§ Challenge
Rewrite the data below as a numbered list with one line per item, skipping any blank lines and leaving out the pictures.

§ Entries shown
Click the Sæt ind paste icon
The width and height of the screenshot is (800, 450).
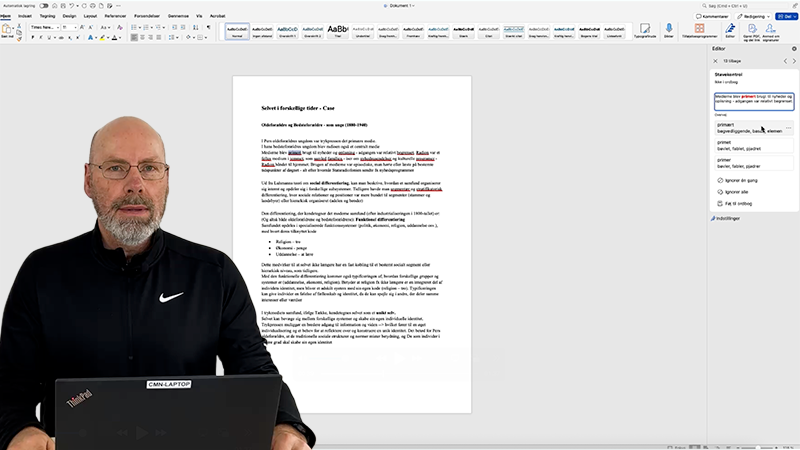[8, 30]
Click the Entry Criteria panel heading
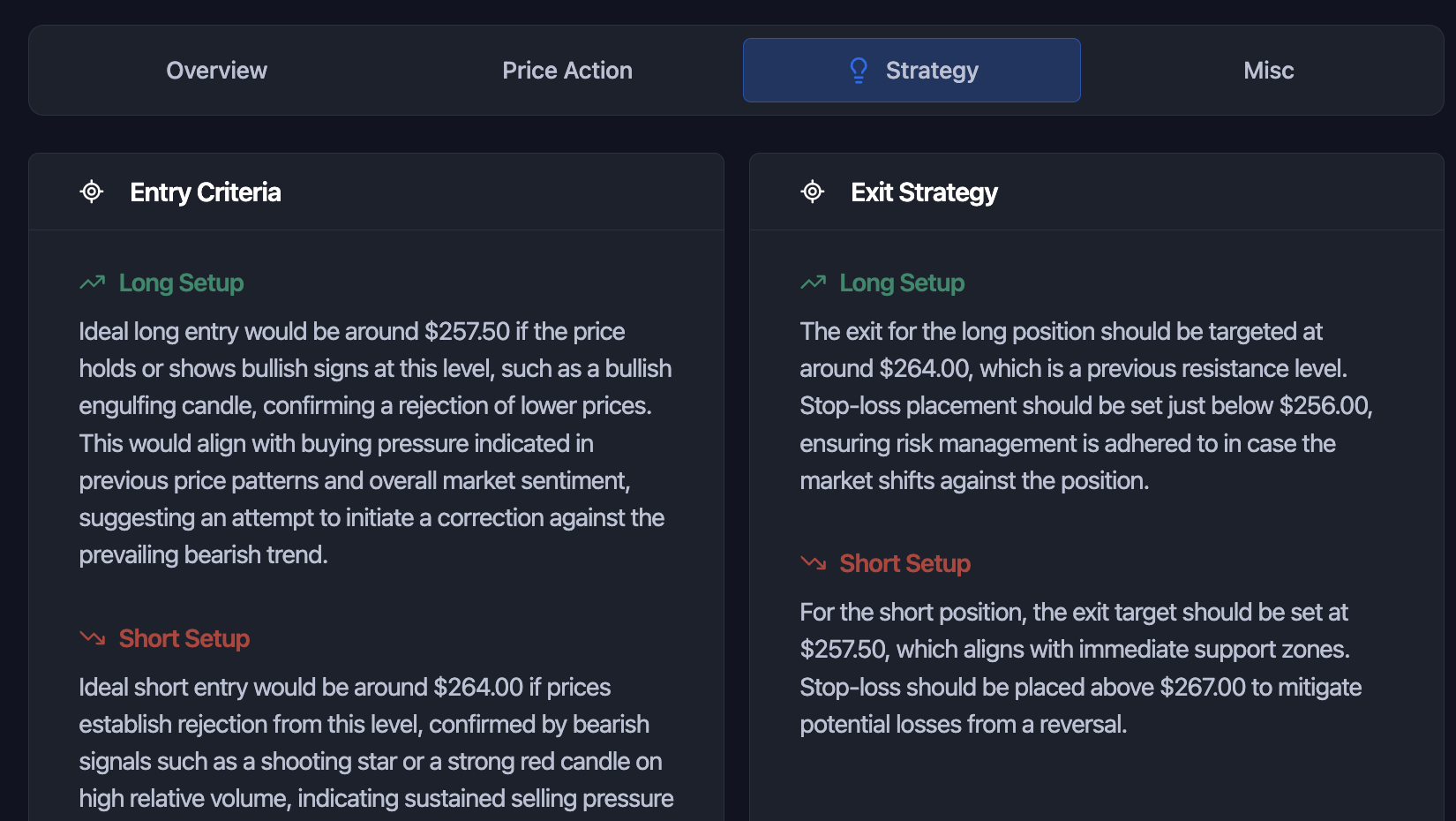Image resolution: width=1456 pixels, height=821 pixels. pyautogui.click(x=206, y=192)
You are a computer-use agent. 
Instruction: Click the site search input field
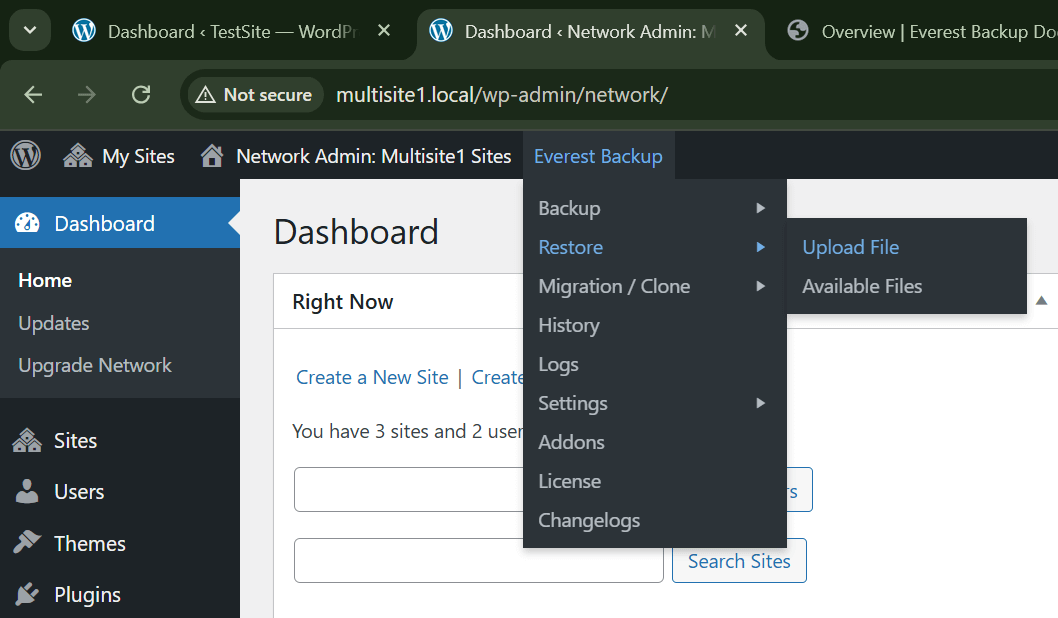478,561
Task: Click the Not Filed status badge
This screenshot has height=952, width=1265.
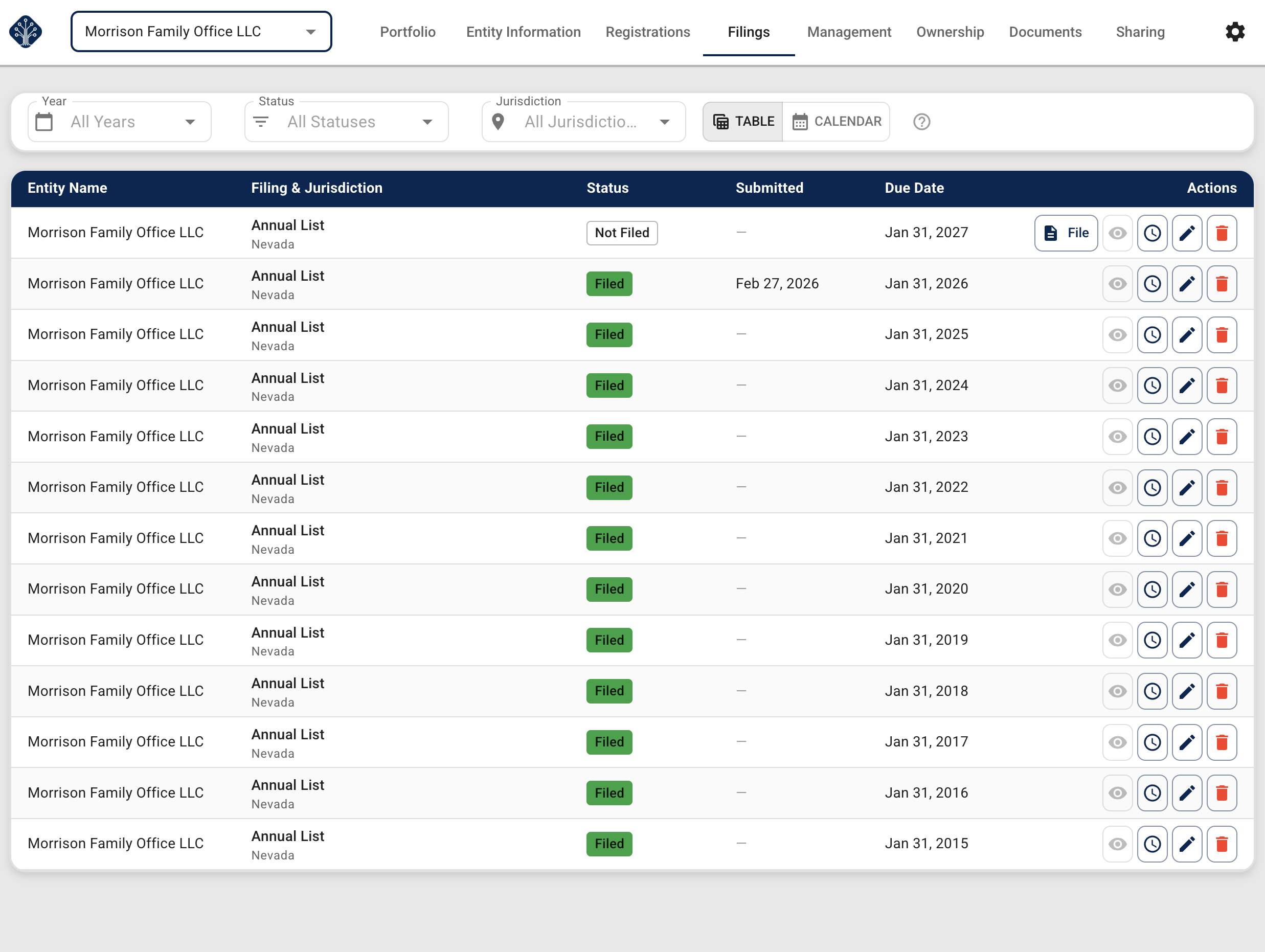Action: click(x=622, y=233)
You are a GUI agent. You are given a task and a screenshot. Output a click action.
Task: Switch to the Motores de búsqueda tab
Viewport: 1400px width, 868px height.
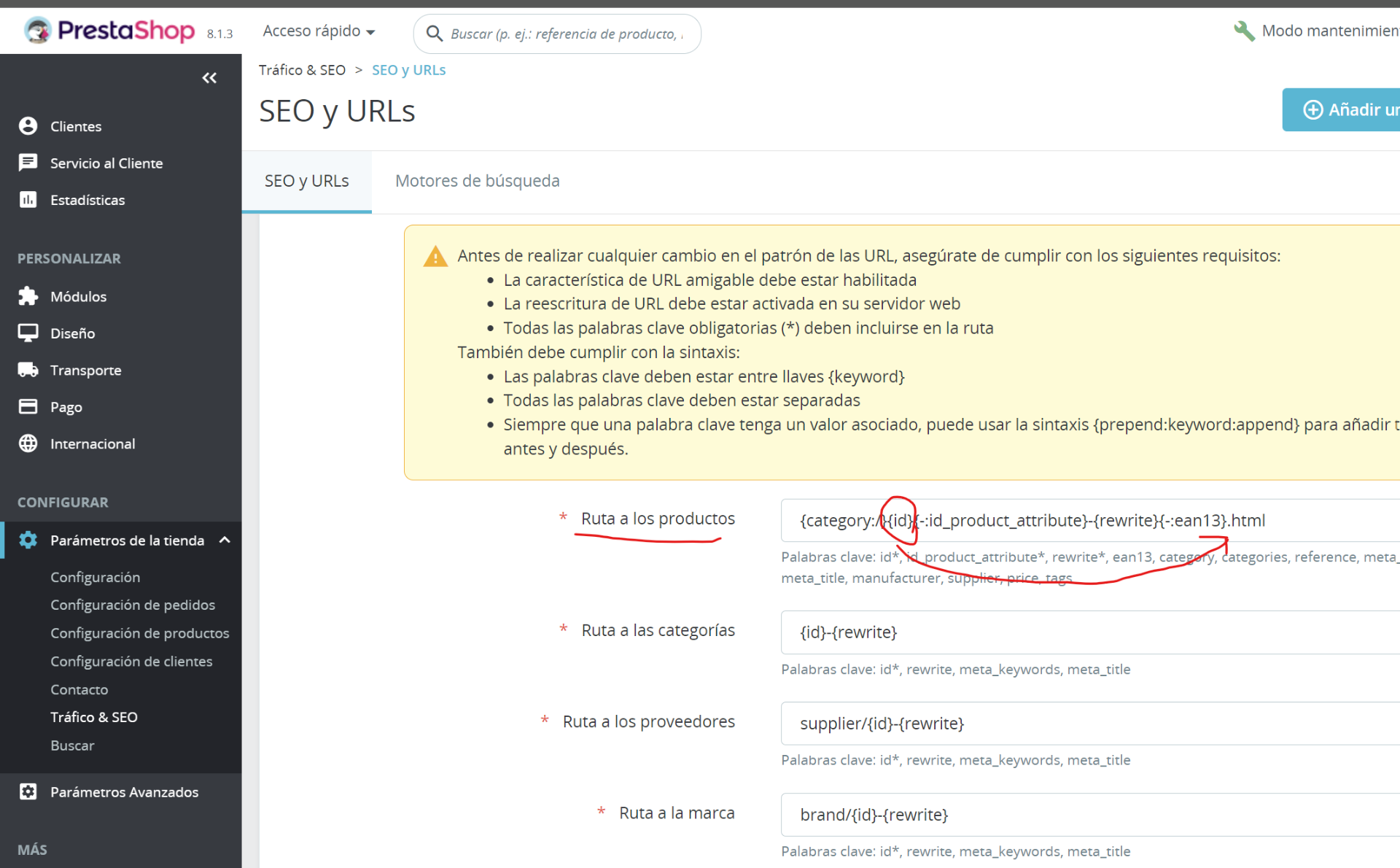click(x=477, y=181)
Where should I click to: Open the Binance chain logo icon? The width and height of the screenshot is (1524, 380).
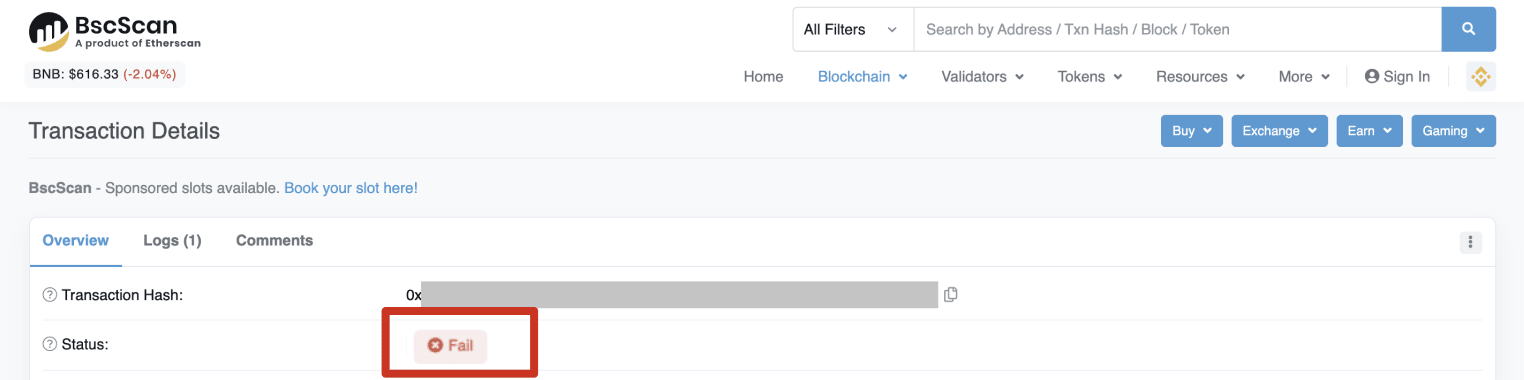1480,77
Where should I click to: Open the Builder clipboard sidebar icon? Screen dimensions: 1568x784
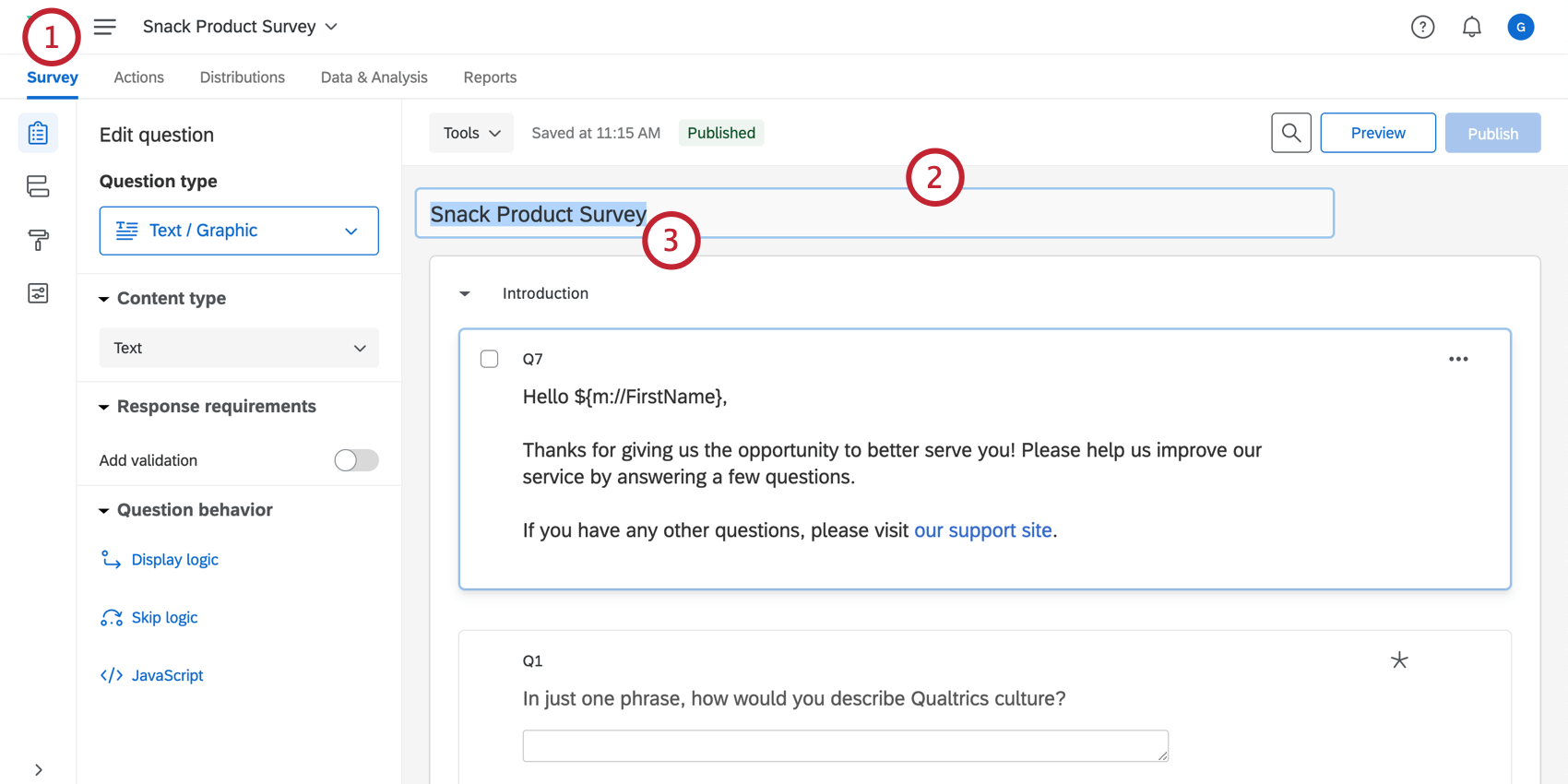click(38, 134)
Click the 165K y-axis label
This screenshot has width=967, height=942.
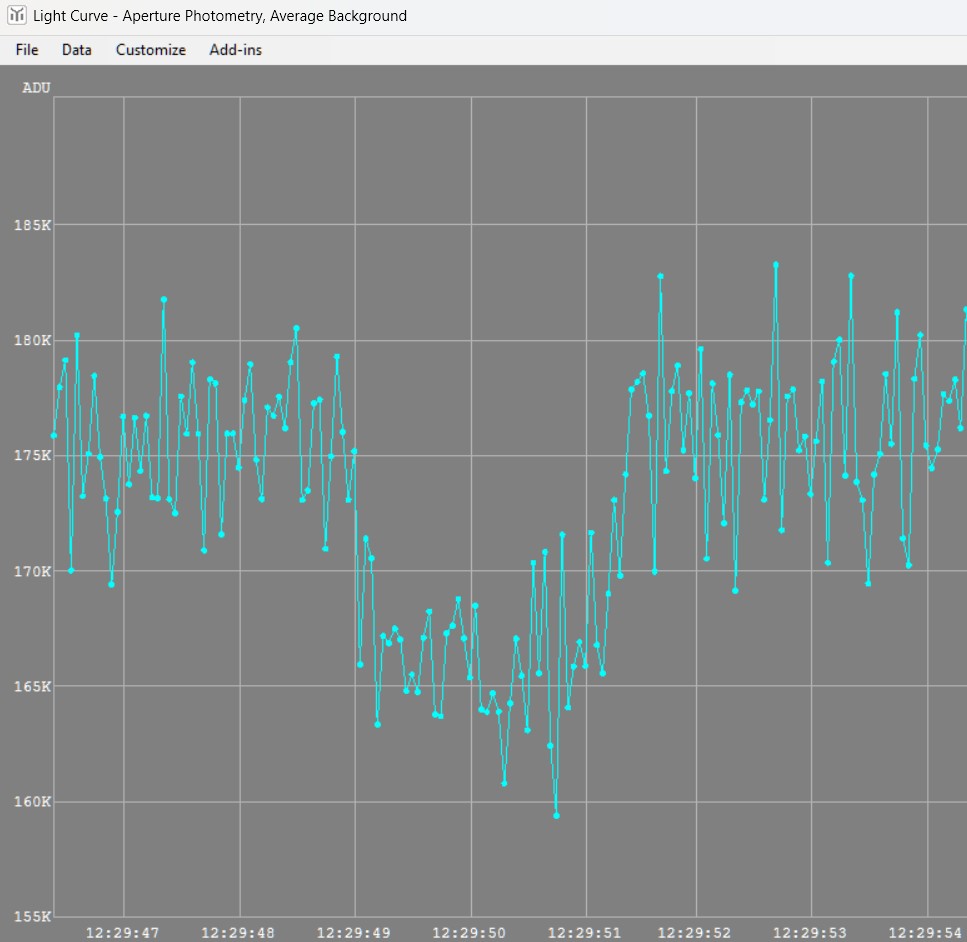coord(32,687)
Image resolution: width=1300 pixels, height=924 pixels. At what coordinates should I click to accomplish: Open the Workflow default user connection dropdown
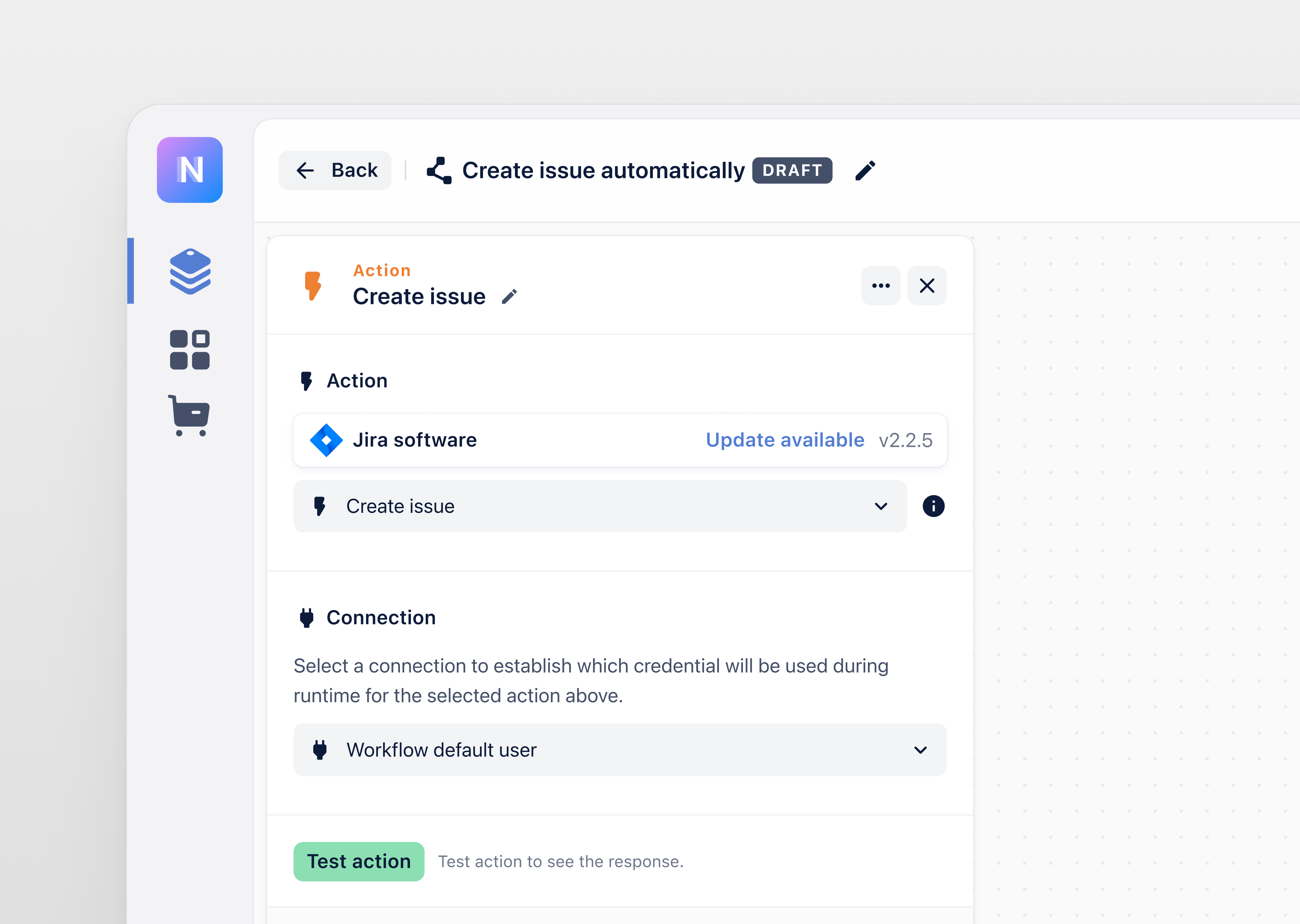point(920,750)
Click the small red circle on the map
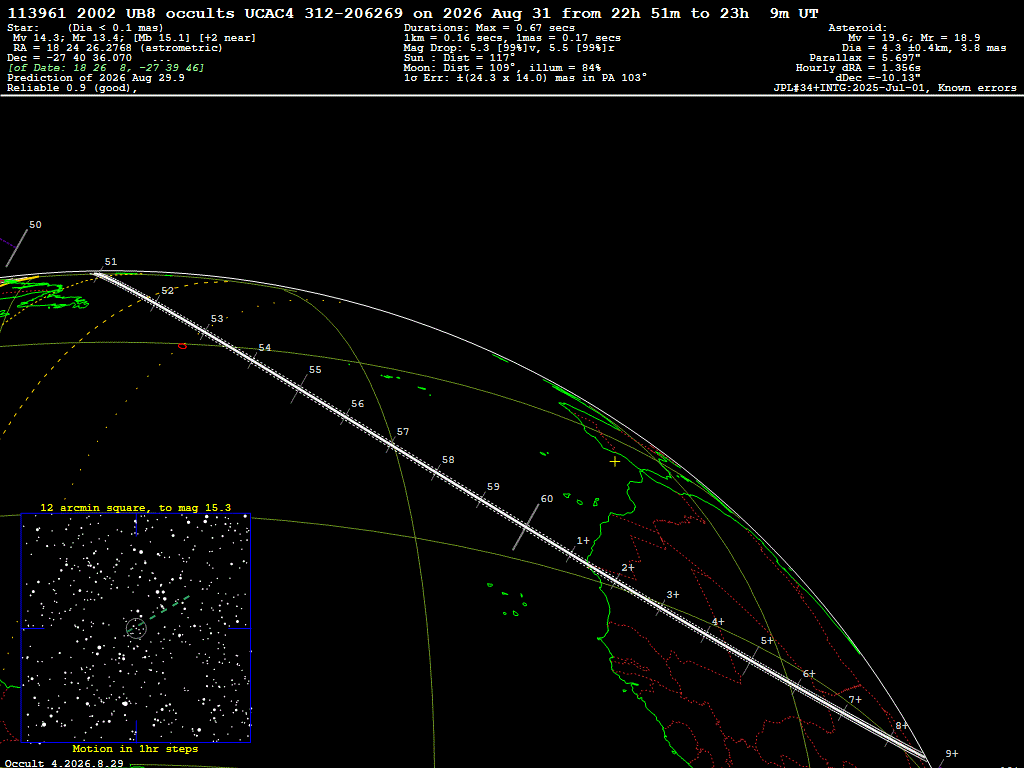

§ Solution to this exercise
1. Click the Sæt ind paste icon
2. The width and height of the screenshot is (800, 450).
3. [8, 30]
4. Click the Entry Criteria panel heading
5. Image resolution: width=1456 pixels, height=821 pixels. pyautogui.click(x=206, y=192)
6. You are a computer-use agent. 
7. Instruction: Click the site search input field
8. 478,561
9. Task: Click the Not Filed status badge
10. This screenshot has height=952, width=1265.
11. Action: click(x=622, y=233)
12. You are a GUI agent. You are given a task and a screenshot. Output a click action.
13. Task: Switch to the Motores de búsqueda tab
14. Viewport: 1400px width, 868px height.
15. click(x=477, y=181)
16. Where should I click to: Open the Binance chain logo icon? The width and height of the screenshot is (1524, 380).
17. 1480,77
18. Where should I click to: Open the Builder clipboard sidebar icon? Screen dimensions: 1568x784
19. click(38, 134)
20. Click the 165K y-axis label
21. This screenshot has width=967, height=942.
22. coord(32,687)
23. Image resolution: width=1300 pixels, height=924 pixels. At what coordinates should I click to accomplish: Open the Workflow default user connection dropdown
24. point(920,750)
25. Click the small red circle on the map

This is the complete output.